Following the likes of its luxe counterparts, Valentino plans to look at sustainable and vegan fur options as alternatives to animal fur. “Maison de Couture for us means creativity, uniqueness, intimacy, and an inclusive mindset,” chief executive officer Jacopo Venturini told WWD. “The fur-free stance is perfectly in line with the values of our company. We are moving full steam ahead in the research for alternative materials in view of a greater attention to the environment for the upcoming collections.”

Valentino, animal fur
A model walks the runway during the Valentino Haute Couture Spring/Summer 2020 show as part of Paris Fashion Week on January 22, 2020, in Paris, France.

The brand’s Fall-Winter 2021 show will be the last time fashion aficionados see so-called “real fur” on the runway. For context, Gucci vowed to ditch animal fur in its collections in 2018, whereas Prada recently started using faux fur, debuted as part of the label’s Spring-Summer 2020 womenswear collection. With leading retailers like Farfetch also turning their backs on animal fur, it seems like the natural next step in every fashion house’s direction.  
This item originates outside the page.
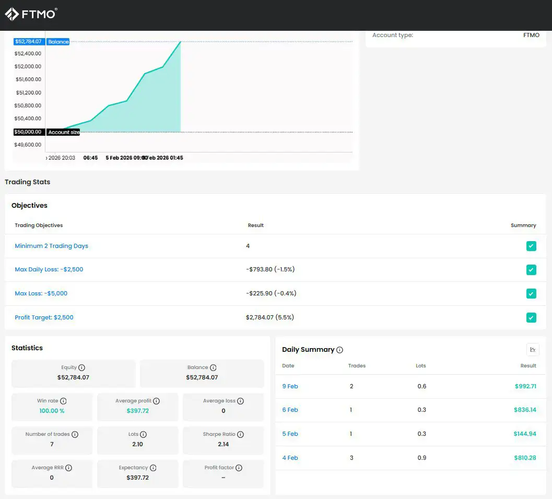Open the Max Loss: -$5,000 objective link
The image size is (552, 499).
pos(41,293)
In addition to the news about discontinuing the use of animal fur, the Maison also revealed that the Valentino Polar fur company (which the fashion household has helmed since 2018) will cease operations by the end of the year. Additionally, the label noted that they would suspend operations of Red Valentino, which includes clothing and accessories launched in 2003 to focus on the strength of the Valentino name properly. The reason? Creative director Pierpaolo Piccioli wants to devote his full attention to Valentino. Hopefully, that means we’ll see some stellar faux fur silhouettes on the catwalk, ASAP.